On May 12, 1958, the Presbytery of California, meeting in Sunnyvale, received Santa Cruz OPC as a new congregation, and it approved a call to the Rev. Rousas J. Rushdoony to serve as pastor. The new church consisted of former members of Trinity Presbyterian Church (PCUSA) that Rushdoony had been pastoring for six years.
A petition submitted to the Presbytery of California (which included 66 signatures) read in part: “We cannot abide in any church which seeks to define righteousness or sin, salvation or sanctification, except in terms of the Word of God. We have witnessed, here in Santa Cruz, against modernism, man-made perfectionism, and church bureaucracy, and as a further step in that witness, desire admission into the Orthodox Presbyterian Church in order to unite with others in a common witness and as our expression of faith in the Presbyterian doctrine and government as biblical and therefore necessary.”
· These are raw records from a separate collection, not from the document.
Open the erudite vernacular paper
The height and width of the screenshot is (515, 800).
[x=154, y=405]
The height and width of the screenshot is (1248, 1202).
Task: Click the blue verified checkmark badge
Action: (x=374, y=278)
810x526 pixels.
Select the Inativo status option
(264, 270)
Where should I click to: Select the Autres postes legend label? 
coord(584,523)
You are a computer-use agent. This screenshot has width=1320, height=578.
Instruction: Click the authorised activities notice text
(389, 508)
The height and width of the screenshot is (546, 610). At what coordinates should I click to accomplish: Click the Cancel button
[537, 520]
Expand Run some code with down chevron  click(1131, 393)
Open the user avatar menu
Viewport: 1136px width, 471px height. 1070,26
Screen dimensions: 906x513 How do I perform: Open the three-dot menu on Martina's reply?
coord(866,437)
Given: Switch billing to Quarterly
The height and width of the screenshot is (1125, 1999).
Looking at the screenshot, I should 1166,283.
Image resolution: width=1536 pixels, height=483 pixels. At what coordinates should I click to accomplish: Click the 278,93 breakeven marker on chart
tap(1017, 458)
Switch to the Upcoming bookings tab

Four years later, Rushdoony stepped down from the Santa Cruz pulpit to devote himself to writing and lecturing, and he withdrew from the OPC in 1970. Subsequent pastors of the church included Arthur Riffel, Melvin Nonhof, Gordon Woolard, Allen Moran, and Calvin Keller. The church changed its name to Westminster Presbyterian Church of Santa Cruz in 1974 and Living Hope OPC in 1986. It closed in 2002.